**DATA LISTING**
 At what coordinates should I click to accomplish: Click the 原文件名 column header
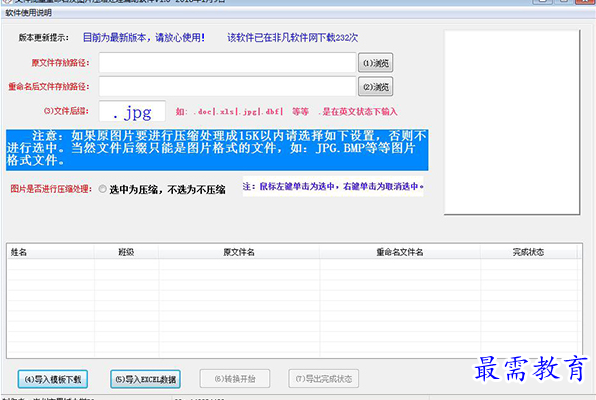pyautogui.click(x=239, y=252)
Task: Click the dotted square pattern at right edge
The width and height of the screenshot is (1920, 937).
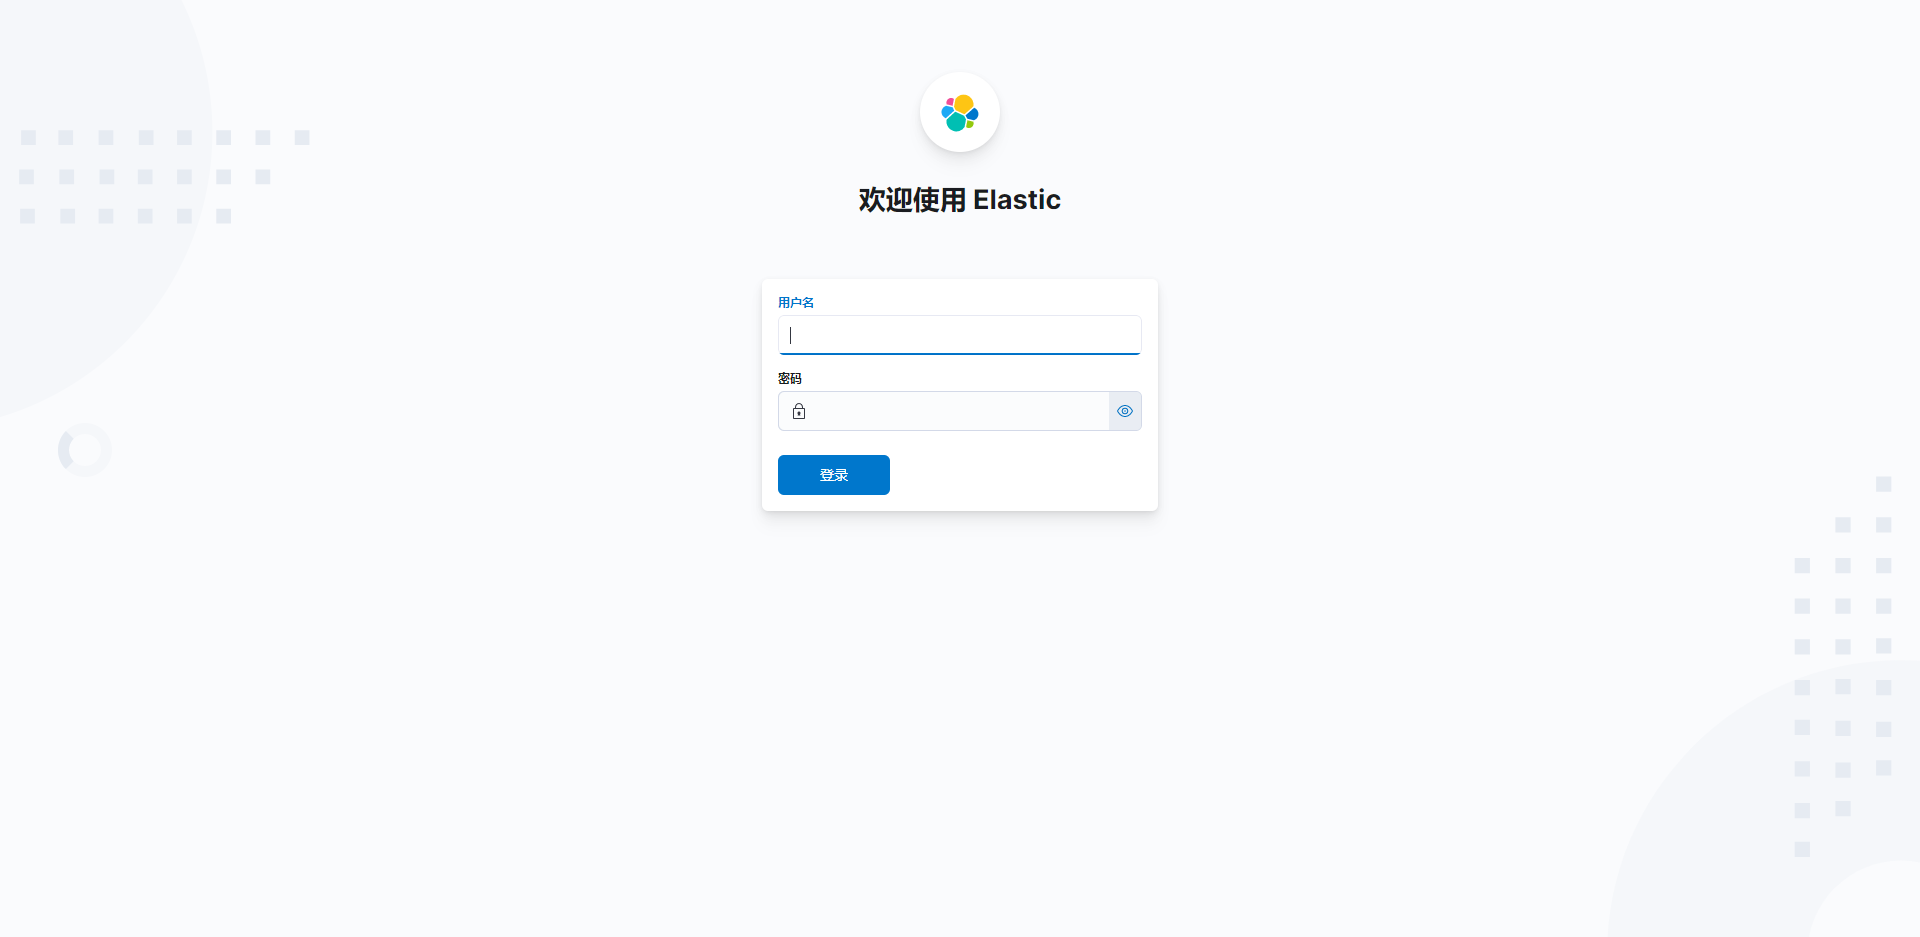Action: pyautogui.click(x=1843, y=667)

**WHAT THE EXERCISE ASKS**
Restate the records word for word, omitting images.

**RESULT BELOW**
 At what coordinates should I click to accomplish: Click the 原文件名 column header
pyautogui.click(x=239, y=252)
Task: Click the dotted square pattern at right edge
The width and height of the screenshot is (1920, 937).
Action: pyautogui.click(x=1843, y=667)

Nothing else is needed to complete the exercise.